Roughness analysis of Model I Fractures in HDR Geothermal Reservoirs using Convolutional Neural Networks

In enhanced geothermal systems (EGS), the stimulation and operation of hot dry rock (HDR) reservoirs often induce numerous Model I (tensile) fractures within the rock mass. The geometric characteristics of these fractures significantly influence both the heat exchange efficiency and mechanical stability of the reservoir. The Joint Roughness Coefficient (JRC) serves as a critical index for evaluating the shear resistance of rock discontinuities.

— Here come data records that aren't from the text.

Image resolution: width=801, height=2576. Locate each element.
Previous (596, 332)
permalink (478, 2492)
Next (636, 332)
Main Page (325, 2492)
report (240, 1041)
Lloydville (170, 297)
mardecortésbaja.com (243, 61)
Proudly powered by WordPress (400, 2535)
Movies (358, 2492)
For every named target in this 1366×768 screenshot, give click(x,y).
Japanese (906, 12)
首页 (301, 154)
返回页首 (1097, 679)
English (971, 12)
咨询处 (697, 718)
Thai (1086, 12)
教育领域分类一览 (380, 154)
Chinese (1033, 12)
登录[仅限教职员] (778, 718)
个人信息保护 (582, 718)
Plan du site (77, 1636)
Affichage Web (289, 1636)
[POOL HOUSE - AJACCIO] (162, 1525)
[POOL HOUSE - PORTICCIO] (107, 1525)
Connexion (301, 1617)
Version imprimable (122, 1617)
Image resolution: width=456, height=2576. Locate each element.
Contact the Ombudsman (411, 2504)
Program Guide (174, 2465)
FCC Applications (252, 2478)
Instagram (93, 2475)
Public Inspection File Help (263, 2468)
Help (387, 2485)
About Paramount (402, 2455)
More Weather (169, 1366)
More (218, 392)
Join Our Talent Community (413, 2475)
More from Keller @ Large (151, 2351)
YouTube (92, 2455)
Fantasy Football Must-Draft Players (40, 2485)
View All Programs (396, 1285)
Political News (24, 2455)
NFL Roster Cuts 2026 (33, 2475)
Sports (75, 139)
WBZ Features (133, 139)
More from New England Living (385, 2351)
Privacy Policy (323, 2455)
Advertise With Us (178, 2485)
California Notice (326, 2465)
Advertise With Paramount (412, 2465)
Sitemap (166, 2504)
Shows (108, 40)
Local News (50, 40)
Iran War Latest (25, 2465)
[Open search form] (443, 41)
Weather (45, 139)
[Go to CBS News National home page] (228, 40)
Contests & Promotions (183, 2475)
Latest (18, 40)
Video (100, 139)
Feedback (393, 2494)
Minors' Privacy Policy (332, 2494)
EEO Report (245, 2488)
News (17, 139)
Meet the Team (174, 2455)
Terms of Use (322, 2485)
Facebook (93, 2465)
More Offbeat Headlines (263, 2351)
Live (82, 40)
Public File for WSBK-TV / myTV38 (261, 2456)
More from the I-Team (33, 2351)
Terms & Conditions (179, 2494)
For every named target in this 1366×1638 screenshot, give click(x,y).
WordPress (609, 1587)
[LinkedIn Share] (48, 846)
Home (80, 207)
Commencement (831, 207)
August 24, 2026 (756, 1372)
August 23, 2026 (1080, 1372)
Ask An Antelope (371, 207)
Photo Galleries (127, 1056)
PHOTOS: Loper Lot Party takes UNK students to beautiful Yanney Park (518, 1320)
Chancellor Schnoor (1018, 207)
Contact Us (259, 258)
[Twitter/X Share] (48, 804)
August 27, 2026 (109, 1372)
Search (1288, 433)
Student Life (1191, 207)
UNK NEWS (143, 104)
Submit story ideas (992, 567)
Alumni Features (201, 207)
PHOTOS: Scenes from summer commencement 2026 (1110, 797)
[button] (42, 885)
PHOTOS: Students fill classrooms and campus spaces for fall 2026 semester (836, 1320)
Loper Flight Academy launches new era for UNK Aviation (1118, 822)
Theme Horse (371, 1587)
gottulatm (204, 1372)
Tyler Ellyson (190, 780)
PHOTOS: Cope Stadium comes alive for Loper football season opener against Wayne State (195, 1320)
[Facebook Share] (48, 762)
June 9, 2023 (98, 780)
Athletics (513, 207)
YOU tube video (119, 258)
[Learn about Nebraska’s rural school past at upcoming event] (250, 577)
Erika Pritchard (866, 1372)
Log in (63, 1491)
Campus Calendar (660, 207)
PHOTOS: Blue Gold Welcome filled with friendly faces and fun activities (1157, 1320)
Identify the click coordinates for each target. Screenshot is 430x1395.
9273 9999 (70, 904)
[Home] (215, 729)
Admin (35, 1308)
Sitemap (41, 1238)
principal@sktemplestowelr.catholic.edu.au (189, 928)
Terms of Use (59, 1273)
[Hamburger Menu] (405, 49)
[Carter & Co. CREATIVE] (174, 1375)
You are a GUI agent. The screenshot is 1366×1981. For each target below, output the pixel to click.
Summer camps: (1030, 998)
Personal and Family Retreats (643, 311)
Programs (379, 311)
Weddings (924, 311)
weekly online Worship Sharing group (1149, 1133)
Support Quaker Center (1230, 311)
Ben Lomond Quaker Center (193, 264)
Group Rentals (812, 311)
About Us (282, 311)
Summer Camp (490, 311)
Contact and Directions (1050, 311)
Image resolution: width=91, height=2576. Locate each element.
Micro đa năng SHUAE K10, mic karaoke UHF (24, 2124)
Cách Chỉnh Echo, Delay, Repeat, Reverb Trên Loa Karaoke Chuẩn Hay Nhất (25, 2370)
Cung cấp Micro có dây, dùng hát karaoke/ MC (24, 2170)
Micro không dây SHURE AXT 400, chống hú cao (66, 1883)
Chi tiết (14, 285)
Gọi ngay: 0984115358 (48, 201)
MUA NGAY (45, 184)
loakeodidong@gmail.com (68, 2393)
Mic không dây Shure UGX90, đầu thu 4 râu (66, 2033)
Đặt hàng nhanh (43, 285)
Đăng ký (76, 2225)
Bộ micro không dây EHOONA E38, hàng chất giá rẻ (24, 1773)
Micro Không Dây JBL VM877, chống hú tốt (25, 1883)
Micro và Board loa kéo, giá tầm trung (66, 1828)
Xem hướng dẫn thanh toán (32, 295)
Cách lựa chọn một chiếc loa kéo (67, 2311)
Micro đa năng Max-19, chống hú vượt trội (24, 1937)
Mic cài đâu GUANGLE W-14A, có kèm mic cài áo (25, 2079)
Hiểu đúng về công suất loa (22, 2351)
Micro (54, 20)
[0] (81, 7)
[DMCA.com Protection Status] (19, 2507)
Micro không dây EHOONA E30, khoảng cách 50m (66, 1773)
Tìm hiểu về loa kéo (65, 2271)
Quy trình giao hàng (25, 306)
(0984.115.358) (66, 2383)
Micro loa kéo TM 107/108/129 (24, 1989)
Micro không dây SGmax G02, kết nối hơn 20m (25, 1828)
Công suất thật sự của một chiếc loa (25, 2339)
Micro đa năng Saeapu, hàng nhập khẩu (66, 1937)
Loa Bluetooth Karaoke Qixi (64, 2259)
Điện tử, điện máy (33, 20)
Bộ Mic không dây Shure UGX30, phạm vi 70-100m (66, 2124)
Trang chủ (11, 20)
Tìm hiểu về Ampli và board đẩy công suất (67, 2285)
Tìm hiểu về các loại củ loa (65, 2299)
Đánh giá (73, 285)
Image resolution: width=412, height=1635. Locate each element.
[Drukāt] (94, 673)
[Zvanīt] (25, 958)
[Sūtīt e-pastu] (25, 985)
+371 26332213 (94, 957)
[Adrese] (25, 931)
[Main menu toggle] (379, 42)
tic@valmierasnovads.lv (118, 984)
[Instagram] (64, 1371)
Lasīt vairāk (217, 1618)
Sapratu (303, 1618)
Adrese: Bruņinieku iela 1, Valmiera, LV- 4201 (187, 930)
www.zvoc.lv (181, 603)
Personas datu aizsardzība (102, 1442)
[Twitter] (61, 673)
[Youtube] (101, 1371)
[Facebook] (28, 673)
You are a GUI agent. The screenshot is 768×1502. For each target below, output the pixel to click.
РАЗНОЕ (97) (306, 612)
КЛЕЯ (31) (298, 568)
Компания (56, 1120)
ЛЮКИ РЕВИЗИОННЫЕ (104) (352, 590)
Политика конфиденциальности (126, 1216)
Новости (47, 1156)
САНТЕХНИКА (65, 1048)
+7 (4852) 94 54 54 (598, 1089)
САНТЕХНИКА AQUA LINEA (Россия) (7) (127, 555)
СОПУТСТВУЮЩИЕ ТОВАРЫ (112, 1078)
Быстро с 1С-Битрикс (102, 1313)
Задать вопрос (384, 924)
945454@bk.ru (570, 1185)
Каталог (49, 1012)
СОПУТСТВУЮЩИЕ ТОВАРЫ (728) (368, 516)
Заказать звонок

This study investigates the influence of thermal treatment on the JRC of Model I fractures in Lu-Hui granite. Samples were subjected to a series of thermal treatments ranging from 25°C to 1000°C (25℃, 100℃, 200℃, …, 1000℃). This was followed by Brazilian splitting tests and high-resolution profilometry of the resulting fracture surfaces. A one-dimensional convolutional neural network (1D-CNN) model was developed to predict JRC values directly from two-dimensional profile coordinate inputs. Compared to conventional statistical methods based on the root mean square (RMS) height (Z ₂ ), the CNN-based approach demonstrated a high level of accuracy (88% ± 1.2%) and robust feature extraction capabilities. The results indicate that JRC values increase monotonically with temperature, exhibit minimal anisotropy between orthogonal directions, and that higher surface roughness enhances the heat exchange efficiency of fracture networks. These findings provide theoretical insights for the design and stability assessment of engineered geothermal reservoirs.